Right to fair proceedings a latecomer to Switzerland
What rights does a person have in judicial proceedings? It was 2011 before Switzerland had a standard set of rules on how those proceedings are to be conducted. Previously, the Federal Supreme Court had derived procedural rights from the Federal Constitution and made them enforceable.
The Federal Constitution of 1848 scarcely mentions procedural guarantees and fundamental rights. It provided, for example, that certain criminal cases – and political offences in particular – would be tried by a jury in the Federal Supreme Court. Since abolished, jury courts were seen at the time as a guarantee of the proper administration of justice, controlled by citizens themselves. This had long been the case in England, and also in France since the Revolution. The Constitution also guaranteed everyone access to the courts at their place of residence. The primary aim was to prohibit ad hoc tribunals, such as those convened in certain cantons following the political unrest of the 1840s. The canton of Valais in 1844 is one such example. Following the defeat of the liberal Jeune Suisse at the Battle of the Trient, the victorious conservatives set up a special court, the Tribunal central. It ruled on political offences and effectively suppressed the opposition.
The Federal Constitution of 1874 did little to expand the list of procedural rights. It nonetheless established the Federal Supreme Court as a permanent institution that would rule on breaches of citizens’ constitutional rights. This task had previously been the preserve of the Federal Council and the Federal Assembly.
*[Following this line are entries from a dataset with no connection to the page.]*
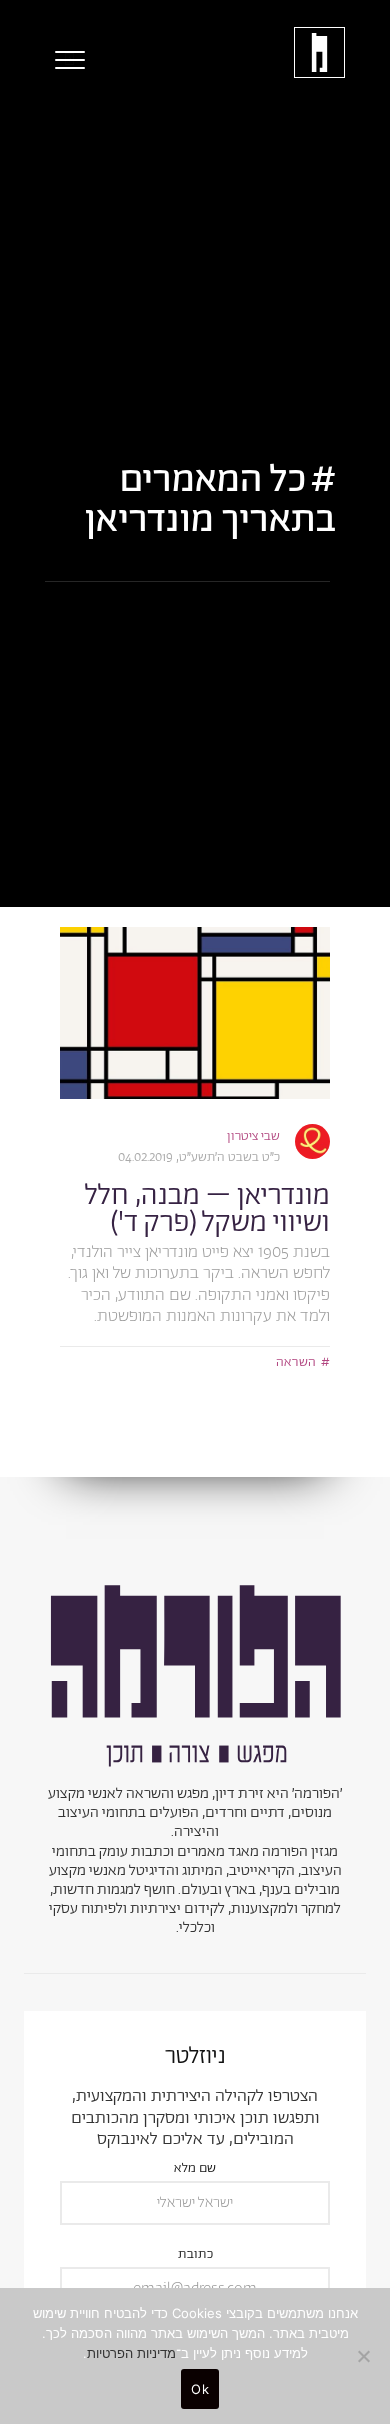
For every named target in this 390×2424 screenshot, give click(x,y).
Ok (200, 2389)
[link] (195, 1013)
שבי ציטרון (253, 1136)
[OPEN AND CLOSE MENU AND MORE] (65, 60)
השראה (296, 1362)
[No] (365, 2356)
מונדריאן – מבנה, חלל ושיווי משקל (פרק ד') (207, 1209)
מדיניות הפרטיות (131, 2353)
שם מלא (195, 2169)
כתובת (195, 2255)
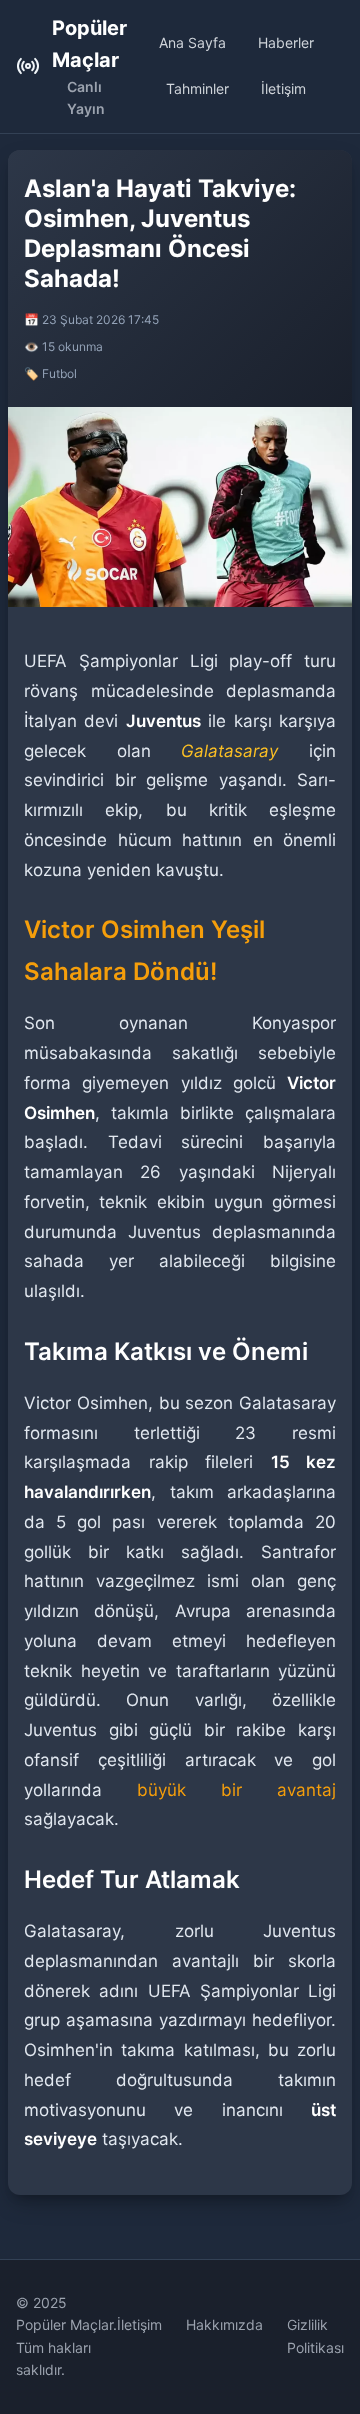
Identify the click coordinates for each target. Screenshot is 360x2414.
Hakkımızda (224, 2324)
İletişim (283, 88)
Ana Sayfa (192, 42)
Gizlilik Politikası (315, 2335)
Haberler (286, 42)
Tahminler (197, 88)
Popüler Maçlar (89, 44)
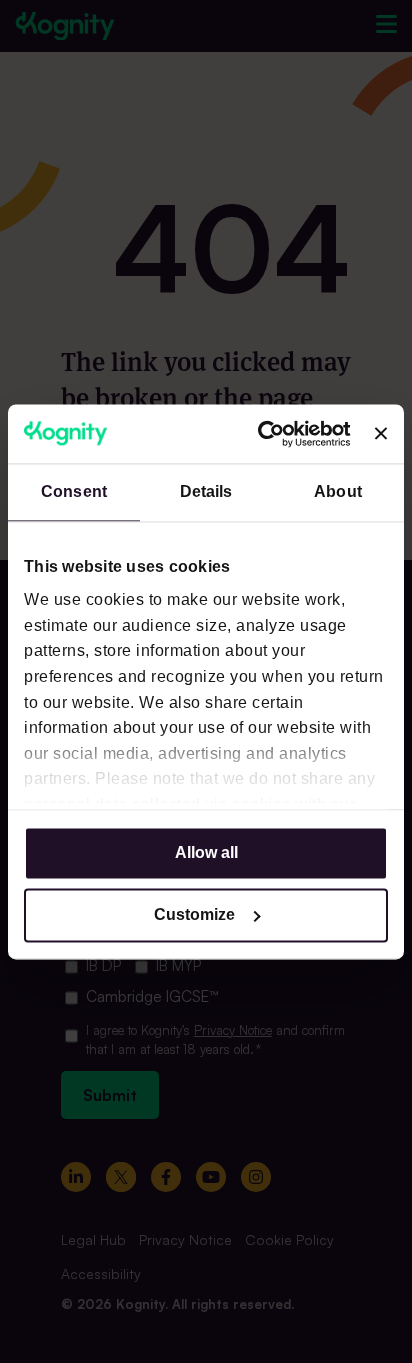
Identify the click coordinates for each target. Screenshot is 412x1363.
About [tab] (338, 491)
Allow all (206, 852)
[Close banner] (381, 434)
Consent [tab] (74, 491)
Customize (194, 914)
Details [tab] (206, 491)
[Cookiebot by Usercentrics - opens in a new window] (266, 433)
For example, from 1877 onwards the Federal Supreme Court recognised the opportunity to pursue justice as a fundamental right. It declared that an authority’s denial of justice to citizens violated the principle of equality before the law. In subsequent years it would also derive protections against arbitrary decisions by the courts from Article 4. Consequently, decisions that effectively constituted a refusal to apply the law would be regarded as a breach of constitutional law. Somewhat later, the Federal Supreme Court even derived from the principle of equal treatment before the law that a party without sufficient resources of their own was entitled to free legal assistance. They could not be denied access to a court or the gathering of certain evidence because they were unable to bear the associated costs themselves.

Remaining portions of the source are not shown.